Why is the Famous Five series no longer a jolly good read?

I grew up with Julian, Dick, Anne, Georgina (George) and their dog, Timothy (Timmy). I feel like I explored Kirrin Island with them under the watchful gaze of the nurturing Aunty Fanny and the detached Uncle Quentin.

My 6-year-old nephew, Ethan, adores old books in their original format and prefers his Enid Blyton well-worn. He spends many happy hours in second-hand bookstores and at charity sales poring over books that have been loved by many before him. When I paged through Ethan’s old copies of the Famous Five, memories of long afternoons curled up with the books came flooding back. So, I was eager to start reading them with my book-crazy 6-year-old son, Sam.

He was given a few for his sixth birthday so, rather than borrow Ethan’s, I took Sam’s out the cupboard and started paging through them. Excitement turned to disappointment when I found our versions differed from Ethan’s originals.

I’ll give you a few examples.

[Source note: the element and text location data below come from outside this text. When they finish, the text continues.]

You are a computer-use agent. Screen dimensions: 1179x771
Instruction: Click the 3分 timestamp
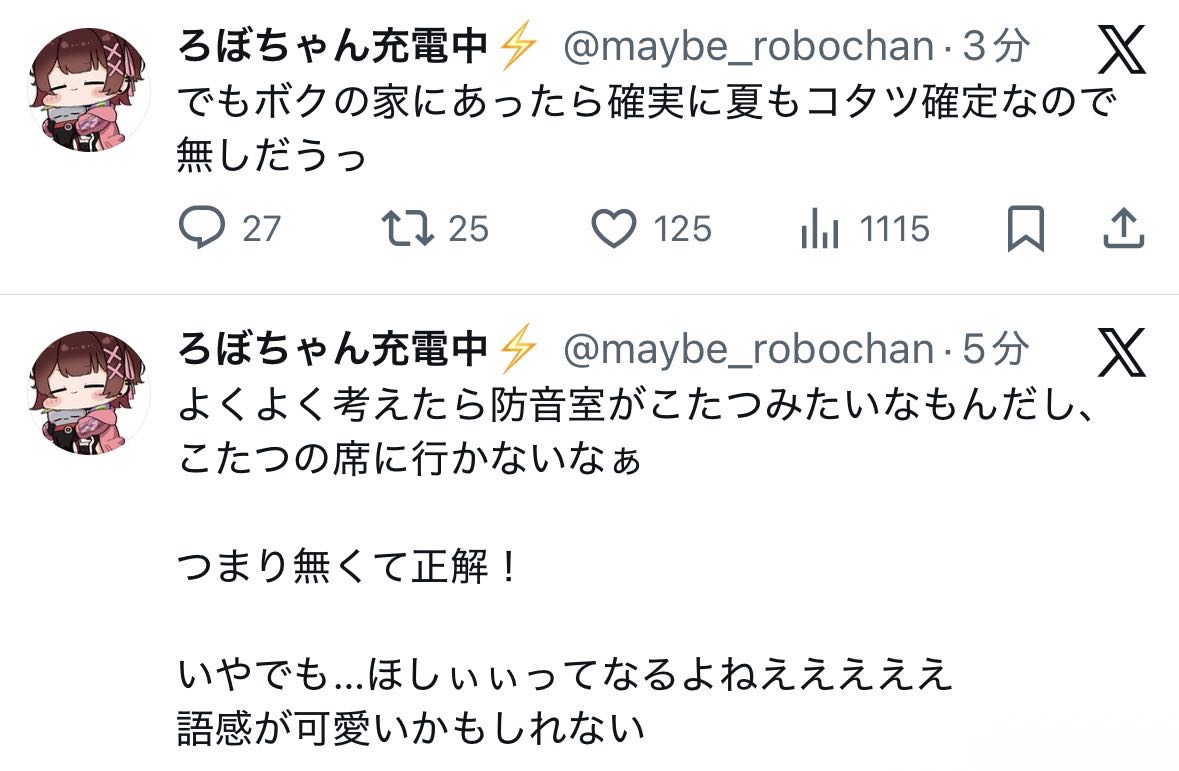tap(995, 47)
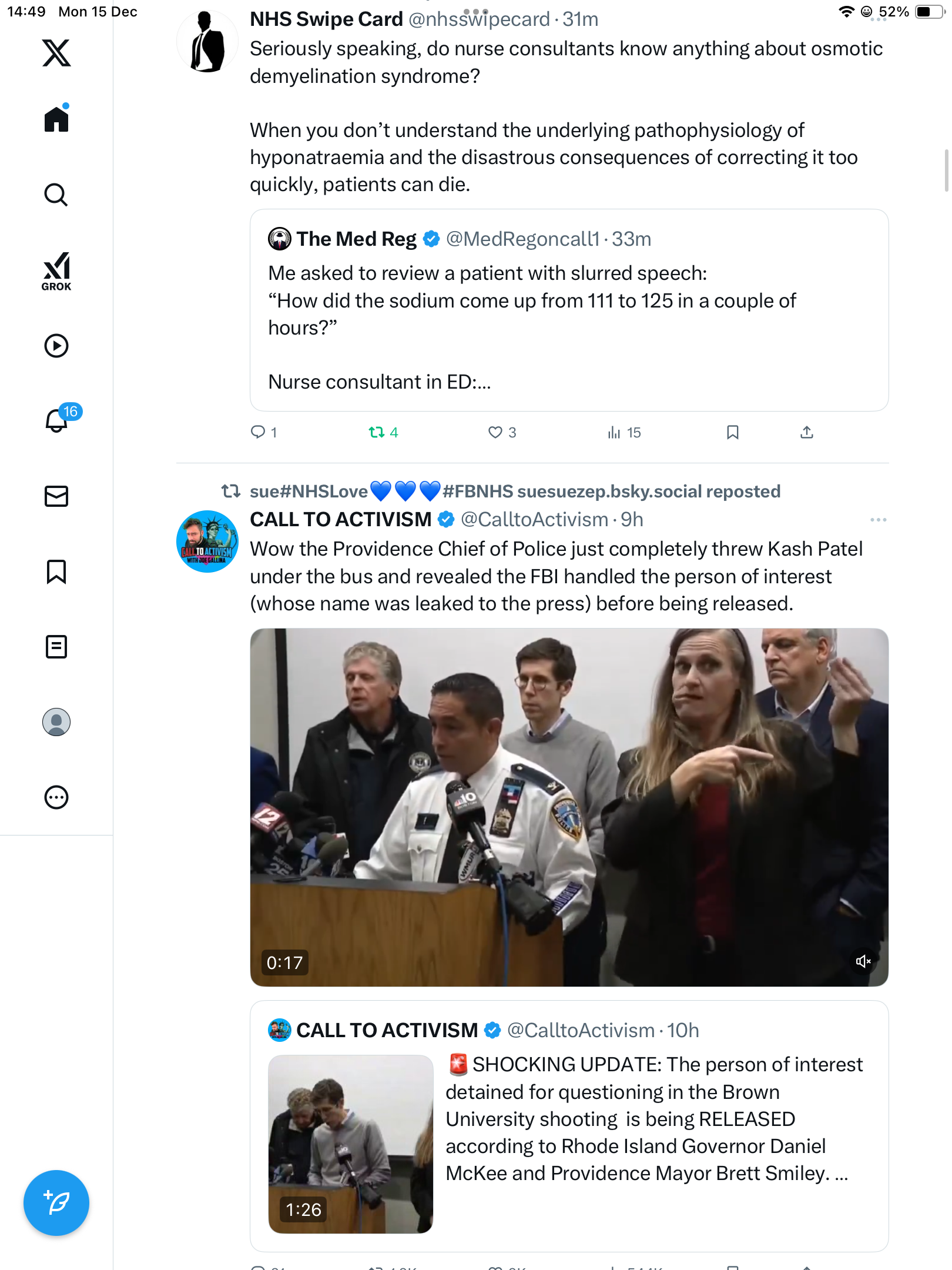Open profile page from sidebar
This screenshot has width=952, height=1270.
point(56,722)
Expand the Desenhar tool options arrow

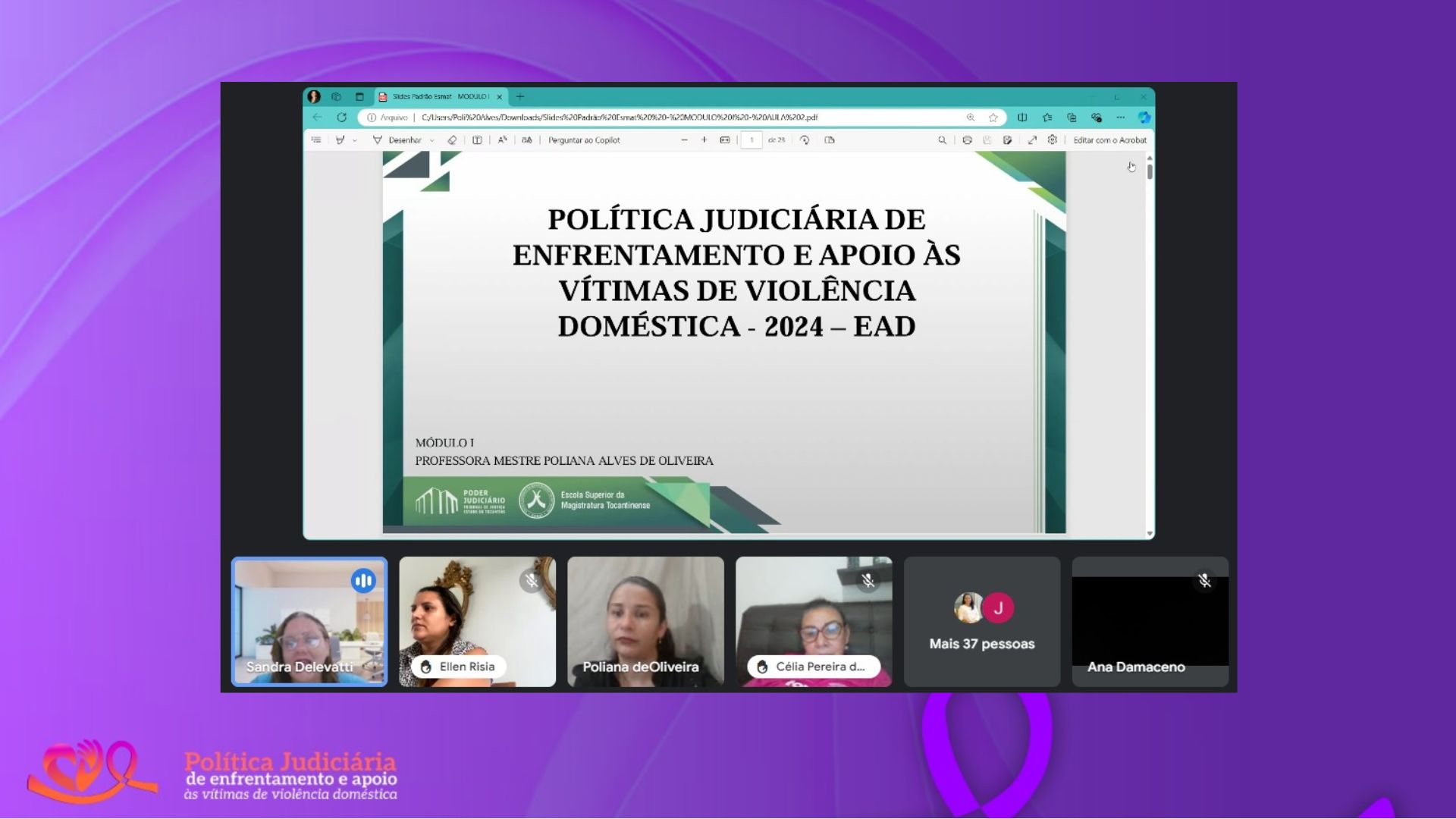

The ‘house mistress’ is now a ‘teacher’, ‘fellows’ are now ‘old men’ and George, rather than being ‘jolly lonely’ now ‘get(s) lonely all by herself’. In short, the words and expressions which so aptly captured the flavour of their era are gone and in their place are bland alternatives.

Shocked but intrigued, I searched Google to find out more.

According to the Guardian, the publisher, Hodder, announced in 2010 “that it was ‘sensitively and carefully’ revising Blyton’s text after research with children and parents showed that the author’s old-fashioned language and dated expressions were preventing young readers from enjoying the stories.”

Hodder assured the public that the stories would remain unchanged and only the language would be modernised. “The intention is to make the text ‘timeless’ rather than 21st century, with no modern slang – or references to mobile phones – introduced.”

I can see the justification for removing words that have come to mean something other than what they originally did, particularly if they have evolved into terms of abuse or ridicule. Tony Summerfield, who runs the Enid Blyton Society, told the Guardian that we should change “language which has perhaps become offensive or has different meanings, or any racist references”.  So, I can stomach that the Famous Five no longer have “gay days” and tricky situations no longer elicit a “How queer”.

But is it necessary to sanitise language to such an extent that our kids need not learn that certain teachers were called housemistresses? The rewriting of the Famous Five also involves replacing the word “peculiar” with “very strange”. Why? Are we worried our kids won’t understand the longer word? If so, I think we underestimate them. Surely we want our children to understand the origin and evolution of that ever-changing construct we call language? And to have a sense of the past while living in the present?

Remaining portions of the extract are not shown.